On that first trip up to Santa Paula in March 1979, McQueen and Barbara had wondered about the airport and there werenʼt many people about. McQueen had called out into an open hanger and was welcomed in by Perry Shreffler. He was a legendary pilot in vintage aircraft circles, whoʼd flown B17 bombers over Germany during WW2 and retired after 34 years flying for TWA as chief pilot. McQueen told Grady later that he wasnʼt sure if Perry had recognized him and although he had, Perry had treated him like anyone else and just the way McQueen wanted it. It was Perry Shreffler whoʼd advised McQueen about where to look for the Stearman biplane he was after, what to look out for in purchasing one and most importantly, who to do his training with. Maybe even helping to persuade Sammy Mason when he was initially reluctant. And Sammy Mason had a much greater influence on Steve McQueen than just teaching him to fly, he helped him find inspiration again in other ways too. He was a devout Christian who guided McQueen towards Christianity and as Barbara described him, became the father figure McQueen never had.

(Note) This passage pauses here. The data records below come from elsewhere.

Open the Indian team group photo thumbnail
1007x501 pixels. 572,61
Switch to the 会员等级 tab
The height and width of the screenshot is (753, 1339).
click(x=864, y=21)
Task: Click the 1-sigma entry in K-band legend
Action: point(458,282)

It was Perry Shreffler who first took McQueen for who he was, not what he was and welcomed him into Santa Paulaʼs close knit community of aviators where McQueen found so much happiness in the last years of his life. Perry was a car guy too, who ran around the airport in a London taxi at the time and drove a custom VW when in his 70ʼs. So itʼs easy to understand why McQueen gifted him his Porsche as a thank you for the help, guidance and kindness heʼd shown him. But when the McQueen estate repossessed the Porsche 911 Barbara had given to Grady Ragsdale, Perry must have thought they might try and get his back too. Which would explain why he kept it so privately and never used it.

In 1985, the Trans World Corporation sold off TWA to Carl C. Icahn and in 1986, the original holding parent company was liquidated. Problems with who then honored TWAʼs pension commitments began and litigation went on for many years. After so long not knowing about my car’s history, the last piece of the puzzle finally fitted into place.